The paintings were mostly reviled by the critics for the vulgar, lower-class people the artist chose as models, and for his apparent refusal to idealize them in any way. Critic Theophile Gautier decried that "the artist seems to have taken pleasure in bringing together ignoble, low, and horrible types… and others were even more scathing. Subsequent historians and critics have found The Mocking of Christ at once unsuccessful and unresolved, and neither it nor the Metropolitan’s painting was included in the first major Manet retrospective of 1884, although they were each readily available to its organizers. Manet, the modern artist, has never been easily integrated with Manet, the Christian. Like most Frenchmen of the nineteenth century, Manet was raised a Catholic, and his early life was organized around the central rituals of the church. However, unlike many of his well-educated contemporaries, particularly artists and writers, Manet maintained close ties to the church throughout his life. This does not mean that he was a pious, conservative Catholic — such an idea would be antithetical to everything else we know about Manet. Yet, he had more than a casual familiarity with the progressive wing of the Catholic Church in France and was a lifelong personal friend of several important clerics. One review of the Salon of 1864 connected The Dead Christ with the Angels with the infamous French theologian Joseph Ernest Renan, whose first volume of The Life of Jesus appeared in 1863, the year Manet began this first great religious painting. The following year, 1864, saw the publication of the second volume and Manet’s painting of The Mocking of Christ, completed in 1860. The close connections between Renan’s best-selling biography of Jesus and Manet’s paintings have yet to be explored closely. They are, however, undeniable and crucial. Based largely on primary documents, Renan’s work was less a retelling of the biblical story of Christ than the recreation, through texts, of his actual life. In other words, Christ became man in Renan’s book, which was intentionally a biography rather than a hagiography.
Following Renans lead, Manet borrowed elements from earlier representations of the life of Christ, yet he subjected them to the same radical transformation that he used when adapting other sources, for instance Titian’s Venus of Urbino of 1538 (Galleria degli Uffizi, Florence), to his Olympia. Where Titian’s courtesan is a goddess, Manet’s goddess is a courtesan. And, analogously, where Titian's Christ Crowned with Thorns of 1548 (Alte Pinakothek, Munich) is God, Manet’s Christ is man. His ruddy flesh and sheer ordinariness astounded contemporary viewers. The almost shocking frontality by which Manet presented his Christ is unceasing in its insistence that we confront his humanity. The artist’s bold reduction of the body to essential planes and his virtual elimination of transitional tones in defining these volumes create a palpable, immediate presence whose physicality is undeniable. As befits the seriousness of its subject, the painting is a veritable symphony of grays and browns, given life by Manet’s addition of an occasional bright orange. Each texture, the skin of Christ’s head and hands, the fur worn by one of the torturers, the calluses on their feet, the reeds, leather straps, and rough cloth — all are painted with a literalness and materiality that transcend even the example of Gustave Courbet, with whose profoundly secular realism Manet was grappling in this painting.

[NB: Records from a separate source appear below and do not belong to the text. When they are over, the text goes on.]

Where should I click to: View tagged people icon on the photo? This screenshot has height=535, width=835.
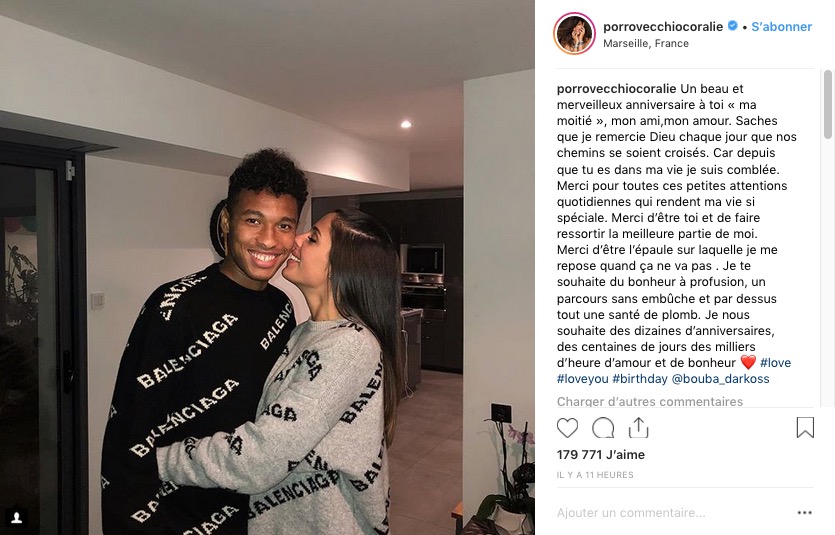click(17, 517)
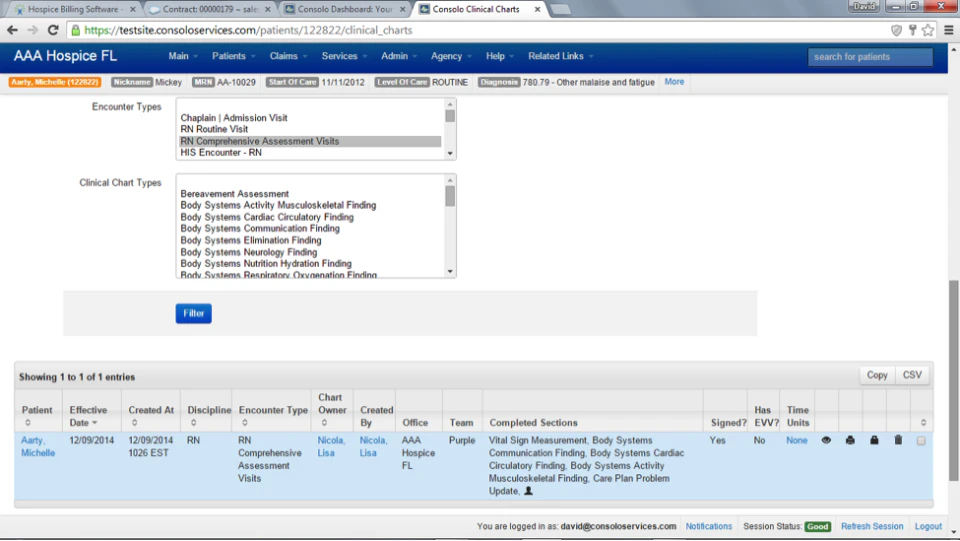
Task: Sort by the Effective Date column arrow
Action: (95, 423)
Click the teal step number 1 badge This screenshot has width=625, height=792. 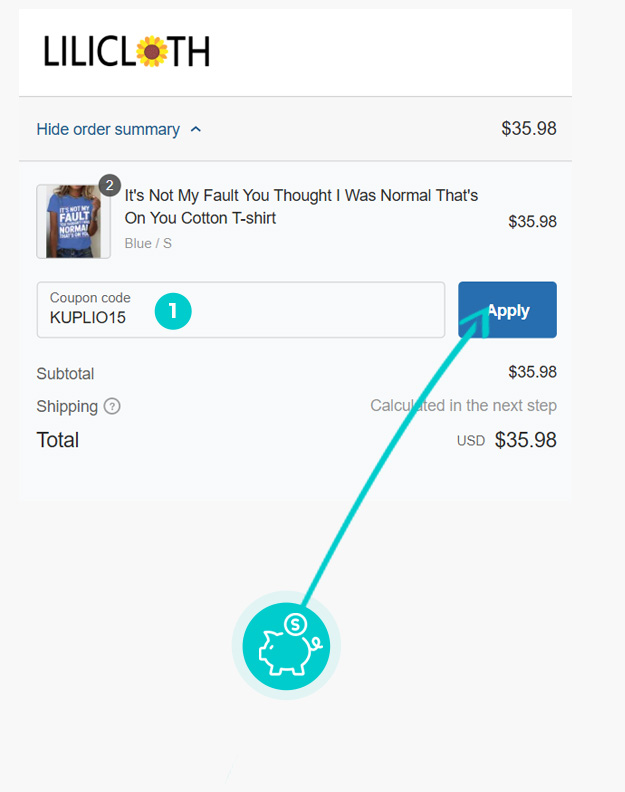pos(172,311)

Manet’s original title for the painting was Jesus Insulted by the Soldiers. Clearly, Manet did not intend to portray the soldiers’ behavior in the way this title implies. (In fact, the oddly ambivalent actions of these figures was noted by the painting’s critics.) Far from being the torturers whose grotesque faces and violent gestures populate the history of art, these are men who seem almost stunned in the presence of Christ. The torturer with the rod kneels in homage more than he readies himself for his cruel task; the fur-clad figure at the right holds Christ’s cloak as if it were a royal robe. In The Mocking of Christ, Manet seems to have suspended time at the moment before the insults occurred, when Christ, in all his humanity, is revealed to us by his eventual torturer.